:: Given request ::
In the records below, starting at the line containing "Increase maximum Vusers with up arrow" and ending at the line containing "tap(28, 368)", swap "Instruction" for "Directive". Give only those lines, with nothing else changed.

☆ ☆ ☆

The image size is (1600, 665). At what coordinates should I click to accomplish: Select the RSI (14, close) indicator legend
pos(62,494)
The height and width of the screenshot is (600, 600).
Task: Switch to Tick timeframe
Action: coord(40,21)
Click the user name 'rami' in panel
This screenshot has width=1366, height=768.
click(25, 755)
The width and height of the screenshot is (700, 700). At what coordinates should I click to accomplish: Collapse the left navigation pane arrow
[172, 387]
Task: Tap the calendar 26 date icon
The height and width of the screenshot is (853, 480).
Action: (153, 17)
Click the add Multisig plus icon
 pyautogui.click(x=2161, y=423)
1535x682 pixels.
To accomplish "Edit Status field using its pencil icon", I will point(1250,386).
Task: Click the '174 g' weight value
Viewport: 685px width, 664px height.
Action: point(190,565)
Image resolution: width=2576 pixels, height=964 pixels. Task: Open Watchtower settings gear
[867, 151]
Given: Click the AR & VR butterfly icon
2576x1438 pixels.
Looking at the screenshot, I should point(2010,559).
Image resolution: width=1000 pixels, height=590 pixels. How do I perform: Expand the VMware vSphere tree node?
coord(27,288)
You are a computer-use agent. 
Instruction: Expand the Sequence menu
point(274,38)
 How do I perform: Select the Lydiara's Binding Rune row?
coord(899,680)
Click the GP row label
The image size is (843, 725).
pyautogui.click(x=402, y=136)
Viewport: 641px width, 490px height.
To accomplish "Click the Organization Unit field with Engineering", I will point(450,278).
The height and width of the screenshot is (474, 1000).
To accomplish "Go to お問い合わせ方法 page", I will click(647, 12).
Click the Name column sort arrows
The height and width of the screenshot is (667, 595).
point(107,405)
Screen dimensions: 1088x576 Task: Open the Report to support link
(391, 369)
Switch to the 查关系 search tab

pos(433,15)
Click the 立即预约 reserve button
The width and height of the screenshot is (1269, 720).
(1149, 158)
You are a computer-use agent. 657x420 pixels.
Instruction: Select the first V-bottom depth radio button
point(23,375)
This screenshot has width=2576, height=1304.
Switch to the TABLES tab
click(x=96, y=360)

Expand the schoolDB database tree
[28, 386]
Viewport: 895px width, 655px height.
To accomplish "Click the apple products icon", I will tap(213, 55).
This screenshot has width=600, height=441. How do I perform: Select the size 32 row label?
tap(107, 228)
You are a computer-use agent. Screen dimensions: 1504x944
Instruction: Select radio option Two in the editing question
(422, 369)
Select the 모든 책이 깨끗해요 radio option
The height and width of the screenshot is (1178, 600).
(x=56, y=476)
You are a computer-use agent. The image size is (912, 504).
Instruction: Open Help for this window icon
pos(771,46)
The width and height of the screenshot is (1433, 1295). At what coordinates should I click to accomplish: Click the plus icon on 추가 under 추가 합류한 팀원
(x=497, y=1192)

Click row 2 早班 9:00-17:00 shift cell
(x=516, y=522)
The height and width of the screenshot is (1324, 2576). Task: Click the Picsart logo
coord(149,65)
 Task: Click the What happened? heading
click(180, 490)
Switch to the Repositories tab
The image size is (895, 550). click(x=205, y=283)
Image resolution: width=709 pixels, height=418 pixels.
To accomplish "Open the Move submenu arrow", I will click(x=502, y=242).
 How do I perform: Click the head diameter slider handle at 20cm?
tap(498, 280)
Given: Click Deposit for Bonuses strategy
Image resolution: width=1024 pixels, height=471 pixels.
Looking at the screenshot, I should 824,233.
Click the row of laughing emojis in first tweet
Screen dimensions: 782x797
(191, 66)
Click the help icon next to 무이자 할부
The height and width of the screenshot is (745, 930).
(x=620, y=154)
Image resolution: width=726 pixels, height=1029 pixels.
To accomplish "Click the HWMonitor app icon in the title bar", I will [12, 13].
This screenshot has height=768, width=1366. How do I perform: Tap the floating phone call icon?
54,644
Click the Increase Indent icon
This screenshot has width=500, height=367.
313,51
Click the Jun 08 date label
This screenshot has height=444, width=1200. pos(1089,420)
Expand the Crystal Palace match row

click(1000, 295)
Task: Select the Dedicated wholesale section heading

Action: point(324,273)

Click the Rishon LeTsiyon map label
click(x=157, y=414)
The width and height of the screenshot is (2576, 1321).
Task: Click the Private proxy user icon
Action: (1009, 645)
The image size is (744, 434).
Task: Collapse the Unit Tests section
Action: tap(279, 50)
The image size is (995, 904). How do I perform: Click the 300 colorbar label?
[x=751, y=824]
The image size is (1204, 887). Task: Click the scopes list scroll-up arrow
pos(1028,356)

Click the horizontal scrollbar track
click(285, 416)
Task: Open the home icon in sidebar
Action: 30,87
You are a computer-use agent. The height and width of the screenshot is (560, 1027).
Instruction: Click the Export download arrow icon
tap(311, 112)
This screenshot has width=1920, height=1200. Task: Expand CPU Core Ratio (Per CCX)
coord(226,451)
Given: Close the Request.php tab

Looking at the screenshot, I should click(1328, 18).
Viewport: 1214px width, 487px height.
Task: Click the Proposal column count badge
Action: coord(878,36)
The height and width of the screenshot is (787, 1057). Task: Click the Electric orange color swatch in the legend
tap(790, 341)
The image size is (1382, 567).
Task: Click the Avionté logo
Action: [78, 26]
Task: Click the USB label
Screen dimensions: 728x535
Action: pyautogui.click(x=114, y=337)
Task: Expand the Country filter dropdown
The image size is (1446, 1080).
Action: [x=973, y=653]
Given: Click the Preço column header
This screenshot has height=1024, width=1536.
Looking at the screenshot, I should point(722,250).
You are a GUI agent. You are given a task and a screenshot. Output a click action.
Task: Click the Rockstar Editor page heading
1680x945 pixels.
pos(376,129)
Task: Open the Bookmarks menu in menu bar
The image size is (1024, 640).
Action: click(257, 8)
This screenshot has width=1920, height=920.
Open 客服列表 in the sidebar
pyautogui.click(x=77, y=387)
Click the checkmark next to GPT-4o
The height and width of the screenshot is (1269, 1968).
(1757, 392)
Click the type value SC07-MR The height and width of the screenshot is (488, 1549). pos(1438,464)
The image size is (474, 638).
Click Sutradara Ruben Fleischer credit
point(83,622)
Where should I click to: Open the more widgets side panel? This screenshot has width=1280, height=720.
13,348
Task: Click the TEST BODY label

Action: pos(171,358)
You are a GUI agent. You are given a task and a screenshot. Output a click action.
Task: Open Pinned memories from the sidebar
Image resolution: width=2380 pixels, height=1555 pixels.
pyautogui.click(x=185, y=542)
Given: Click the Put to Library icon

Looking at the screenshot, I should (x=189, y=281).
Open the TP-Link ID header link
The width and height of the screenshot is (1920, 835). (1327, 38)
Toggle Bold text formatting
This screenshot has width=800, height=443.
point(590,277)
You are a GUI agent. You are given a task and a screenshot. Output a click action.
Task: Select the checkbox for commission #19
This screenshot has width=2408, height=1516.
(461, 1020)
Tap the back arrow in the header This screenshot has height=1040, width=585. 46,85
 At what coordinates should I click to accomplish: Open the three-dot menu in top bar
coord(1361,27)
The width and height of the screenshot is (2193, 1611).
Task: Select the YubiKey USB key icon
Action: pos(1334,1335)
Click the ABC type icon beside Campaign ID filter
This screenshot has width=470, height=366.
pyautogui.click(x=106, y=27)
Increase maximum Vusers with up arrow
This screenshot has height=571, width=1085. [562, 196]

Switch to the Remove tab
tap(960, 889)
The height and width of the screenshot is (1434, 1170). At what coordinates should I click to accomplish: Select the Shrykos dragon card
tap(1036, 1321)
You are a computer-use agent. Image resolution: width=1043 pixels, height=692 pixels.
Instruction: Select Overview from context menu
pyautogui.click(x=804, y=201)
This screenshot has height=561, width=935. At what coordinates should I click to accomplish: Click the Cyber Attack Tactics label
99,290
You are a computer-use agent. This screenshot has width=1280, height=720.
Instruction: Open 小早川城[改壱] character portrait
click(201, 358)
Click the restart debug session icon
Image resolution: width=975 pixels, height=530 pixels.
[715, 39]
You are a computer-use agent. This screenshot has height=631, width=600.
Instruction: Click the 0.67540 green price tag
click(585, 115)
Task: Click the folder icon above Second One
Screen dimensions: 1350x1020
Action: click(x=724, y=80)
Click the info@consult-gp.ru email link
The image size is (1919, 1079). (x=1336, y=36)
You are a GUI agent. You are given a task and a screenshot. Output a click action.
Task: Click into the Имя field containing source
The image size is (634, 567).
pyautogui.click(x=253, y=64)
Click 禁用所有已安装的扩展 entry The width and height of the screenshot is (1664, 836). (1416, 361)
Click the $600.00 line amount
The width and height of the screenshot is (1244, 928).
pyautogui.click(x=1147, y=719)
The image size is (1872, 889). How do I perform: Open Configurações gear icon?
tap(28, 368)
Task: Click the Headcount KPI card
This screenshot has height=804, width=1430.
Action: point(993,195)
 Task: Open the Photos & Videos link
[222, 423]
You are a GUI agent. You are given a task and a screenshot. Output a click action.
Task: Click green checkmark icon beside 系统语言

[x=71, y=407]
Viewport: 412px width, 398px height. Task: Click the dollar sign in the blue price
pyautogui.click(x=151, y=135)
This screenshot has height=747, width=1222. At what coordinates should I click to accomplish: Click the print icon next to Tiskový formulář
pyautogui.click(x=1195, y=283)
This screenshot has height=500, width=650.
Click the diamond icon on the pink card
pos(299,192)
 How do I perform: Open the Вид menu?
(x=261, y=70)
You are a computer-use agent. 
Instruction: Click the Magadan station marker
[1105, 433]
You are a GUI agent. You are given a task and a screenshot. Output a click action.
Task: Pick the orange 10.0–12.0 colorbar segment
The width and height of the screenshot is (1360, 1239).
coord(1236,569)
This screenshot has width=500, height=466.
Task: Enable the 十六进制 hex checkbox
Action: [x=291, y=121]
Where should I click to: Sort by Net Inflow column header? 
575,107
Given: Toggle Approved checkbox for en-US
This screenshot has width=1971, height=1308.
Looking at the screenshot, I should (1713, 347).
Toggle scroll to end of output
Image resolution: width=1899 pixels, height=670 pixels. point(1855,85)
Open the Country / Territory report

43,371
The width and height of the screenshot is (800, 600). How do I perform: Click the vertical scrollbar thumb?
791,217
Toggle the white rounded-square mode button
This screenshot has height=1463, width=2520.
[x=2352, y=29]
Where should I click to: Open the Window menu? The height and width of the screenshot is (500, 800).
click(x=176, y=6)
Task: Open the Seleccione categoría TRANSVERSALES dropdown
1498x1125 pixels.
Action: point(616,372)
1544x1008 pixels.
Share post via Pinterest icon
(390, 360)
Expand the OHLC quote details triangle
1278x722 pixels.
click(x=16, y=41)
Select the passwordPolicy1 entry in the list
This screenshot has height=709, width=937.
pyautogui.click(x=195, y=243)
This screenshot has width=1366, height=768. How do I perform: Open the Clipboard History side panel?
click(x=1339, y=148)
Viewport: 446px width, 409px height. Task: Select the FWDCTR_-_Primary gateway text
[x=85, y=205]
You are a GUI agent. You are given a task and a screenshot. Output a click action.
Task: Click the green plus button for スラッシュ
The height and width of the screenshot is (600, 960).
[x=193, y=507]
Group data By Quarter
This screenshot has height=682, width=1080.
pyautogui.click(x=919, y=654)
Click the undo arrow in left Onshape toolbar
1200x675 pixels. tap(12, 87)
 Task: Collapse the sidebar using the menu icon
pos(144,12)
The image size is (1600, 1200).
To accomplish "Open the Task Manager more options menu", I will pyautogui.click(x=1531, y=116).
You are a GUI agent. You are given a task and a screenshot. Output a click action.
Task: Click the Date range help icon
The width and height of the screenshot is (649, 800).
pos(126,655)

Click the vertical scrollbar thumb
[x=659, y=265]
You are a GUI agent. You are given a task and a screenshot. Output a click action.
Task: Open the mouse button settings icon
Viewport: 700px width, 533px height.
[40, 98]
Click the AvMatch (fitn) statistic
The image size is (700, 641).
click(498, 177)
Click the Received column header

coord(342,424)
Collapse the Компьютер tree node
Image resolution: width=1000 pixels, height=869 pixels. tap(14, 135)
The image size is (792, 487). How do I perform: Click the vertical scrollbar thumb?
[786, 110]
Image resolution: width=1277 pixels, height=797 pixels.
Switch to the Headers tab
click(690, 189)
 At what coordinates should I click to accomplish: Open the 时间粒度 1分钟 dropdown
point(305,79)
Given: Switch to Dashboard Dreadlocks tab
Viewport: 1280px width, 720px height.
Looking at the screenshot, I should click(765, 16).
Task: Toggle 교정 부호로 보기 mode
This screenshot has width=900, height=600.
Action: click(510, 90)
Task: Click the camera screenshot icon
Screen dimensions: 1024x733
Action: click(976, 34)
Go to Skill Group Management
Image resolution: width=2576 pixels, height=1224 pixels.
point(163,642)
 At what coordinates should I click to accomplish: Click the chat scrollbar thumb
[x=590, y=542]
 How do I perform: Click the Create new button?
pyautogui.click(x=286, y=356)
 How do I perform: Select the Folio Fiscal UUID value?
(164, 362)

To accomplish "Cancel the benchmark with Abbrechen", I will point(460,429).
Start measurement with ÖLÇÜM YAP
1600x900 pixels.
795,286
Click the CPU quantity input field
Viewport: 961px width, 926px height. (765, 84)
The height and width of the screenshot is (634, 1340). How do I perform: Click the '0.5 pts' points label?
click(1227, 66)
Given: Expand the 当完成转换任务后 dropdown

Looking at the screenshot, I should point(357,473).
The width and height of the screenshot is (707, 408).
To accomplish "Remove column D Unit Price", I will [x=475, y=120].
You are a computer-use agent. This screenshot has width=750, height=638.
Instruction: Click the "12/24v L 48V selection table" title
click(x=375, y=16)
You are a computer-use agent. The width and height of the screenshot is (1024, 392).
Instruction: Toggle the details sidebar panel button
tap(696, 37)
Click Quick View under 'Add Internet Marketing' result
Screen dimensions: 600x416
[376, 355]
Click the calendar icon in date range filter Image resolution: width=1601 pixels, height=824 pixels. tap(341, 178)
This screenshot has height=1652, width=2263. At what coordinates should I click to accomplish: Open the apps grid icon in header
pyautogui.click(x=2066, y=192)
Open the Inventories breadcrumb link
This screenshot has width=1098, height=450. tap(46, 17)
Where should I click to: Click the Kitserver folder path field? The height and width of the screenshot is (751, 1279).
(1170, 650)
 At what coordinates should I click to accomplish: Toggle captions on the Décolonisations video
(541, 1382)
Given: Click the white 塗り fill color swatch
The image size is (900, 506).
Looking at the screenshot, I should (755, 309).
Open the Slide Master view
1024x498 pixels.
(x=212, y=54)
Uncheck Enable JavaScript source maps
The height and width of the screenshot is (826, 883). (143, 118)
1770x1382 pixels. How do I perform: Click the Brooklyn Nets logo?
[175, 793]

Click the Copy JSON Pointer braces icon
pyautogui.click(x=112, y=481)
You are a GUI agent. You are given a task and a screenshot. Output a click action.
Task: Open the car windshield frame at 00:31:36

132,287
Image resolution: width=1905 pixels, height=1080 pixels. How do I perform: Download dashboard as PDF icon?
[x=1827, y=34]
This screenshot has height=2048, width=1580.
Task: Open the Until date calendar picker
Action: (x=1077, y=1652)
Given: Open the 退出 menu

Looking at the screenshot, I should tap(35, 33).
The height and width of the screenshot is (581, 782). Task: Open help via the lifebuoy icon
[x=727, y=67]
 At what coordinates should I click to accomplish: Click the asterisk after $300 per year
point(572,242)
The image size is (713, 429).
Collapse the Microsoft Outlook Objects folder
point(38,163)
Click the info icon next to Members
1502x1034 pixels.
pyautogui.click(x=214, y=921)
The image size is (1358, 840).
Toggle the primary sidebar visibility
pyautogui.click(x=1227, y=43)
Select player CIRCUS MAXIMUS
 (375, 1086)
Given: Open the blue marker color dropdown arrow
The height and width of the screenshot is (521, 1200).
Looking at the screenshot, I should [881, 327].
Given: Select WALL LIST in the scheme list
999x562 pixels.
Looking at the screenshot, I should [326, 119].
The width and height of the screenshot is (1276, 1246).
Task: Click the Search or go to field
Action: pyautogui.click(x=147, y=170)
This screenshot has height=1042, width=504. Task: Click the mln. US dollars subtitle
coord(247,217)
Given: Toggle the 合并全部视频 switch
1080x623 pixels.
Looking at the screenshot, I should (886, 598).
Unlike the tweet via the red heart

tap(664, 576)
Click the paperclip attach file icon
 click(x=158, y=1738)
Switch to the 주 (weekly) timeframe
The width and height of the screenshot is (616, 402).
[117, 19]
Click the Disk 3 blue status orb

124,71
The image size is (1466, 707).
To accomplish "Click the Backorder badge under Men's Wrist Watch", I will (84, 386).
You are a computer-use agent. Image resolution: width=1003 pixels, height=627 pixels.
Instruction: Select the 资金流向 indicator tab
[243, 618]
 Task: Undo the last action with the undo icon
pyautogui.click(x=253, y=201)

☆ ☆ ☆

:: Written response ::
Increase maximum Vusers with up arrow
This screenshot has height=571, width=1085. [562, 196]

Switch to the Remove tab
tap(960, 889)
The height and width of the screenshot is (1434, 1170). At what coordinates should I click to accomplish: Select the Shrykos dragon card
tap(1036, 1321)
You are a computer-use agent. Image resolution: width=1043 pixels, height=692 pixels.
Directive: Select Overview from context menu
pyautogui.click(x=804, y=201)
This screenshot has height=561, width=935. At what coordinates should I click to accomplish: Click the Cyber Attack Tactics label
99,290
You are a computer-use agent. This screenshot has width=1280, height=720.
Directive: Open 小早川城[改壱] character portrait
click(201, 358)
Click the restart debug session icon
Image resolution: width=975 pixels, height=530 pixels.
[715, 39]
You are a computer-use agent. This screenshot has height=631, width=600.
Directive: Click the 0.67540 green price tag
click(585, 115)
Task: Click the folder icon above Second One
Screen dimensions: 1350x1020
Action: click(x=724, y=80)
Click the info@consult-gp.ru email link
The image size is (1919, 1079). (x=1336, y=36)
You are a GUI agent. You are given a task and a screenshot. Output a click action.
Task: Click into the Имя field containing source
The image size is (634, 567).
pyautogui.click(x=253, y=64)
Click 禁用所有已安装的扩展 entry The width and height of the screenshot is (1664, 836). (1416, 361)
Click the $600.00 line amount
The width and height of the screenshot is (1244, 928).
pyautogui.click(x=1147, y=719)
The image size is (1872, 889). How do I perform: Open Configurações gear icon?
tap(28, 368)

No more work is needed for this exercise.